Sorry that things have been tough. First I'm going to mention what I have gone through. Not for pity or take attention away from you but hopefully it can show there is hope when things seem beyond help. After that I will mention some of the things that I found useful and hopefully you may find useful. If you don't want to read what I have been through then skip the next paragraph. It is kinda heavy.

 

 

 

So in the space of six weeks my marriage ended, a cousin was killed in a car accident, I was told I would never be able to run again, A friend passed away from cancer and I lost my job. I basically spent most of the day in bed only finally getting up to take my son to school, then to pick him up and then to get dinner for him. Most meals for three weeks were from mcdonalds which was 1 minute walk from home because I couldn't function well enough to actually cook. 

 

 

 

I finally got help. One of those forms was counselling at first with a psychologist then later a counsellor after I moved interstate to be near family. It is great that your going to counselling and hopefully this new counsellor works out well for you. One thing that can happen when people go to counselling is that they think the counsellor will give them the magic solution. Truth is counselling requires effort on the part of the one receiving counselling. They often have solutions but just don't know it and a counsellor will bring that solution out. Sometimes some suggestions are needed. So if not already please put in the effort and be honest. There is nothing that a counsellor hasn't heard before.

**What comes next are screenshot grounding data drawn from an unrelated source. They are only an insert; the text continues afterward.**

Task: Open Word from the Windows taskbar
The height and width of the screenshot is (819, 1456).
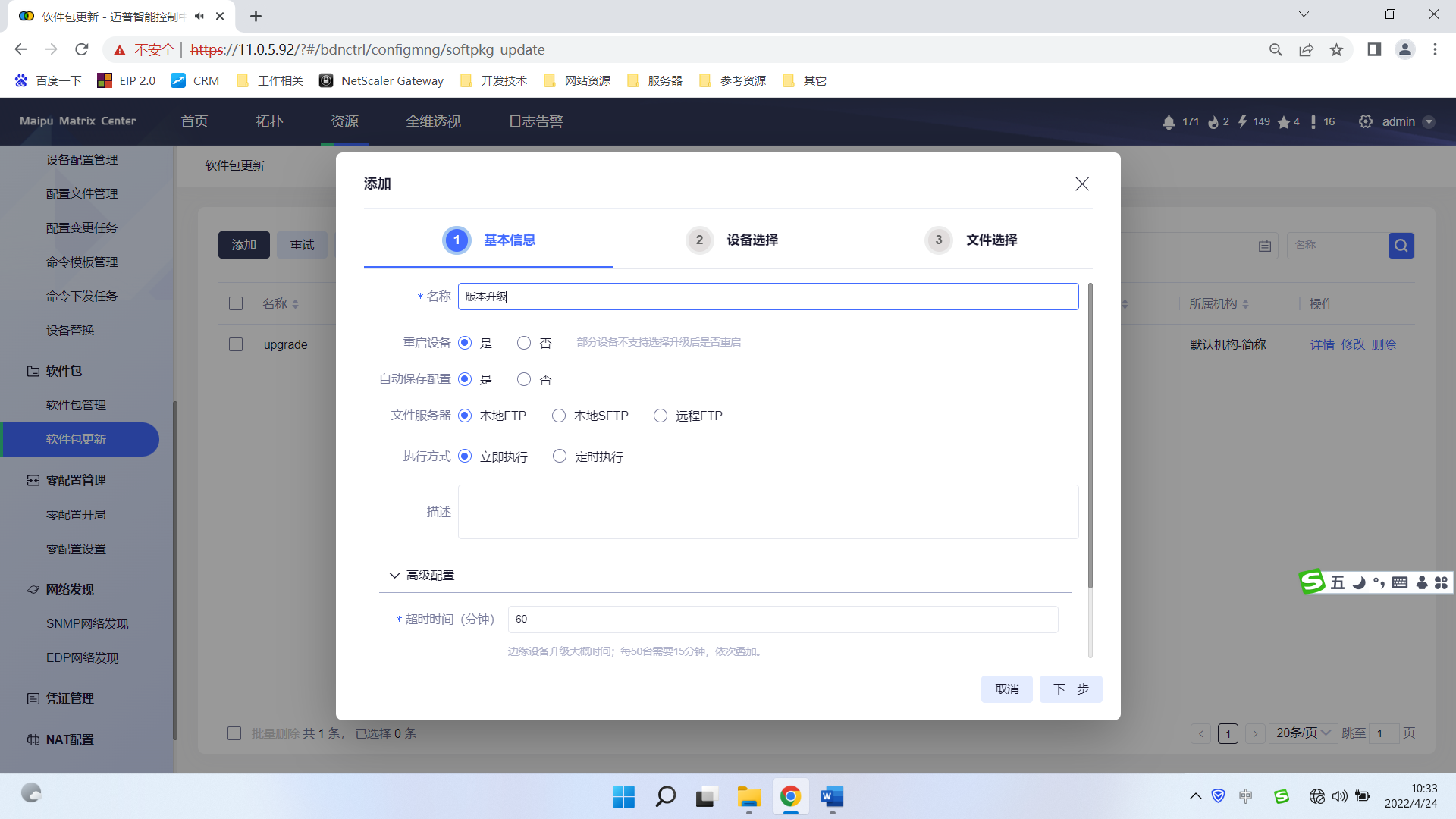Action: (x=832, y=797)
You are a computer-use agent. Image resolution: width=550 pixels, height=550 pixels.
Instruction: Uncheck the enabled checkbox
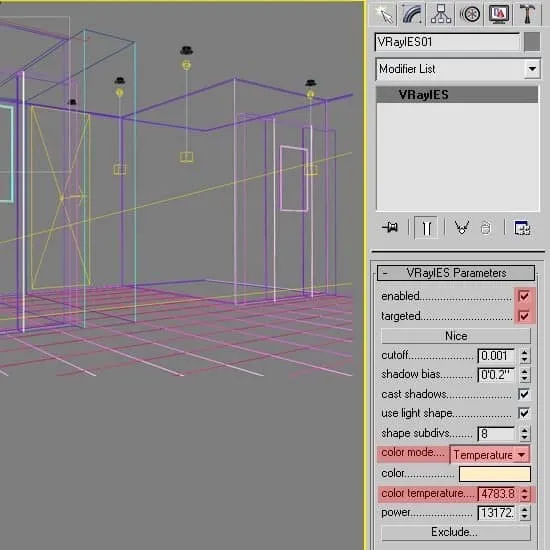[524, 296]
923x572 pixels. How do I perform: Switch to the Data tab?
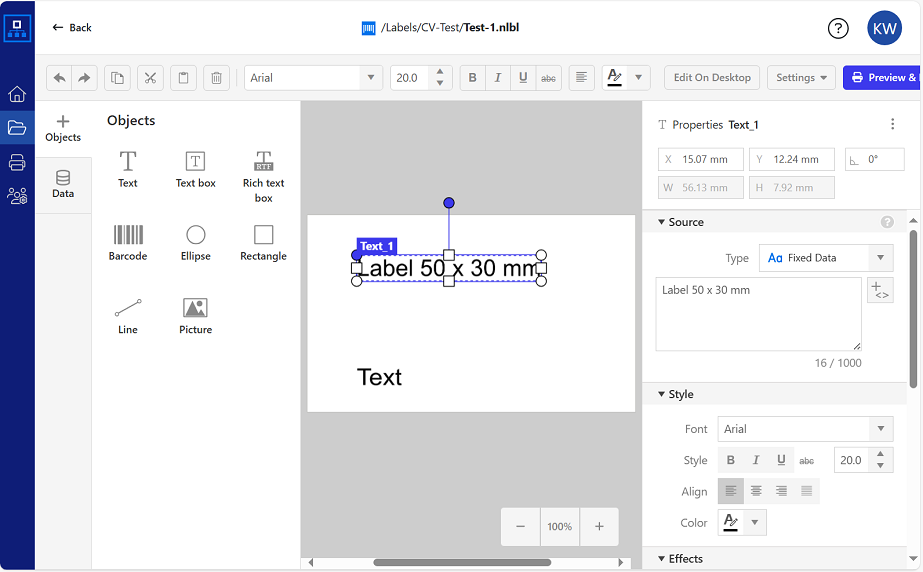63,185
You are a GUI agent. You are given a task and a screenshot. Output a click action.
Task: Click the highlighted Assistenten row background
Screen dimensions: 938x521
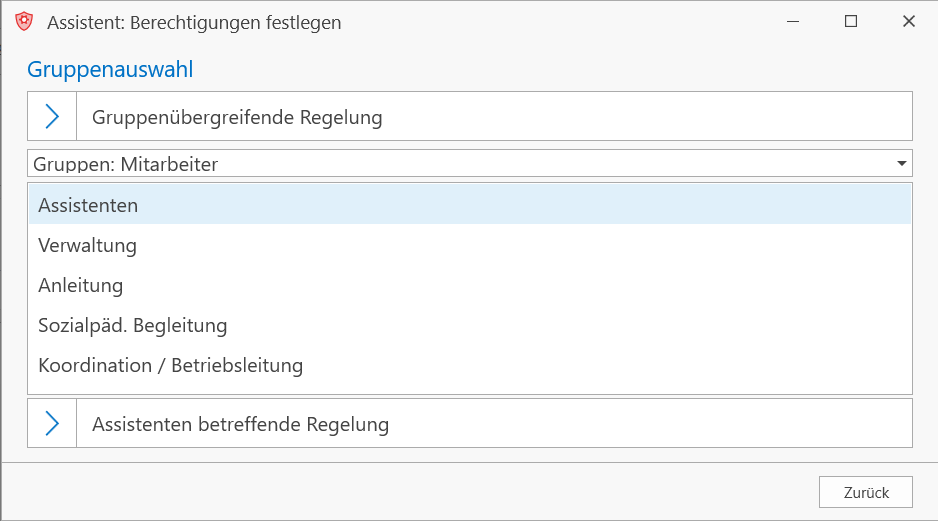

One problem I had is that at night my mind would race through all the possibilities of things I could have done or said hoping for a different outcome. As a result I was hardly sleeping. What was suggested was when those thoughts came then I would say out loud "Now is not the time for these thoughts" as a declaration. It generally did the trick.  

 

Of course having friends I could call or catch up with at a moments notice was helpful. If I really needed someone to talk to even at midnight I could call them. Speaking to my sister who had been through a divorce helped as she understood some of what I was going through. So seeing if you can find some others who have struggled with perfectionism might be able to help with those ideas there. 

 

One other important thing was that with the counsellors help I worked out what helped me through tough times and then make a plan for what to do if things got really tough to make sure I was in a safe place. This was complicated a bit by being the custodial parent which means I also needed to find someone to take care of my son. I was able to learn to recognise when I was heading into a depressive state and then put my plan into action. The great thing was that I was focussed on what I had to do to follow the plan that I didn't have time to think about my problems until I was in that safe place. So is there any signs that let you know when you are about to be too hard on yourself? If so that can help to break that pattern. I really wish I had something helpful to say to help that but I can't think of anything and I don't want to use all the same old cliche statements that don't really help.

 

In the end I struggled until I had a major breakthrough. That breakthrough came when I was looking for a new church and at one I visited a stranger I had never met just knew I needed a hug and gave me one. I instantly started crying because I had been desperate for a hug for a year or more. it was that hug that really made me realise that God still loved me. Sure I knew it just like you know those passages about being perfect in God's eyes but it wasn't real to me. I pray it becomes real for you. I still had a long way to go after that hug but it was the breakthrough that I needed. Physical contact is very important for a person with my personality. I now can't imagine ever being that low again even though it is still tough at times. I have even had some civil conversations with my ex which was a great feeling that we could talk and discuss our son without things turning nasty. I am getting there with the help of God nad friends.

Sorry about the length of the post. Hopefully there is something useful you get from it.